Report every line of the records beneath this task that holds the string "computer".
Start of Task inputs
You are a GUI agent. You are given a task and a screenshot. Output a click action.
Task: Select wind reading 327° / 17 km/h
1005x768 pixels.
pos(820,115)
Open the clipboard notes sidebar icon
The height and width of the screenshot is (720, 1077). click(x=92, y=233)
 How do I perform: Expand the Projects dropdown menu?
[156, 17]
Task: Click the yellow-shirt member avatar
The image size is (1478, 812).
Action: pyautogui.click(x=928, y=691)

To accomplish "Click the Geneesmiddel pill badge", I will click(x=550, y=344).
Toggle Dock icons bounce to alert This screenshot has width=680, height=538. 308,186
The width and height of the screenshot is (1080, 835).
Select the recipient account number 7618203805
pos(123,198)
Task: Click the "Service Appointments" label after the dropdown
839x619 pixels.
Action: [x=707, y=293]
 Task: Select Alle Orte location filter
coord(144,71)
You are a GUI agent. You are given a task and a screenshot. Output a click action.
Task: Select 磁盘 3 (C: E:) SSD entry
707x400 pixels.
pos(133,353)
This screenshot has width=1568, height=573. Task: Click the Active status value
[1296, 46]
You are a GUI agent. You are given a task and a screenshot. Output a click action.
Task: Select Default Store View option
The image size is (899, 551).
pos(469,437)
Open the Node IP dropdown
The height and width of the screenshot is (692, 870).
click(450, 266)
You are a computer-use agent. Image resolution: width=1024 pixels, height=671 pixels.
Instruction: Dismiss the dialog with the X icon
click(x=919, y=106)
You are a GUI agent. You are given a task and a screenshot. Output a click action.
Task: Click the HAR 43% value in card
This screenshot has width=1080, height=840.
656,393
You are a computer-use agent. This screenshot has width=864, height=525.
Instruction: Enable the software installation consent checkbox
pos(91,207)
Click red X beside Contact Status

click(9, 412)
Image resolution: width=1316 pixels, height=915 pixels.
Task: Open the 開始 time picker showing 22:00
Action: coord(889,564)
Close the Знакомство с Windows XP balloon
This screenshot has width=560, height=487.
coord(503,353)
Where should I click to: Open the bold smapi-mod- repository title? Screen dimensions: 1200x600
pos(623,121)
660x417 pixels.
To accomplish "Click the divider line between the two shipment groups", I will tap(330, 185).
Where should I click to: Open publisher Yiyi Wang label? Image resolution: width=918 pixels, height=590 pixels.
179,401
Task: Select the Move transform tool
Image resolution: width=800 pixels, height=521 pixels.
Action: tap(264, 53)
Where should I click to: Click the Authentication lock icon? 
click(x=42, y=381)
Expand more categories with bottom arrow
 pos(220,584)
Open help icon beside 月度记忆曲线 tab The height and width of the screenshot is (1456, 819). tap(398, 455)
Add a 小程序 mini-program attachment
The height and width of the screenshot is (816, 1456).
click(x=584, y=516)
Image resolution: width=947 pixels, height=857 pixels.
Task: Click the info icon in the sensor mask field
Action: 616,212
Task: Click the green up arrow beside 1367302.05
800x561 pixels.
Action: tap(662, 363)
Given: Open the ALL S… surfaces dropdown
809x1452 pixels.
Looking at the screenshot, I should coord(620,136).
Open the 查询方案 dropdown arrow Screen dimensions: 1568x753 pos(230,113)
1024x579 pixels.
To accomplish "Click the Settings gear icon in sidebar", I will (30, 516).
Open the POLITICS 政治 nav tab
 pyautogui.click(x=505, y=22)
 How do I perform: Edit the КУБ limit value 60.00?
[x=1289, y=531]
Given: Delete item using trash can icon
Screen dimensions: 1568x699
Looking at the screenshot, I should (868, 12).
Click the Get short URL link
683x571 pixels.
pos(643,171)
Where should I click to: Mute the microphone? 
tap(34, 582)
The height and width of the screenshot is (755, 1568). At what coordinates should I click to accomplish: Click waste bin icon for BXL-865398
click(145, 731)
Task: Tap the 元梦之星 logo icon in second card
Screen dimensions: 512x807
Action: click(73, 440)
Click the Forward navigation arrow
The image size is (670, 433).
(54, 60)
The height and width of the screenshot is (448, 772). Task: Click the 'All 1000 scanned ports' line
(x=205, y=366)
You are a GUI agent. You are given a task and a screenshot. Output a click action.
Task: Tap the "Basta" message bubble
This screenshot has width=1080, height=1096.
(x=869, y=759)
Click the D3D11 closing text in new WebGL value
End of Task inputs
Answer to this problem:
You are a computer-use agent. Image resolution: width=1024 pixels, height=671 pixels.
You are a computer-use agent. This screenshot has width=864, height=525.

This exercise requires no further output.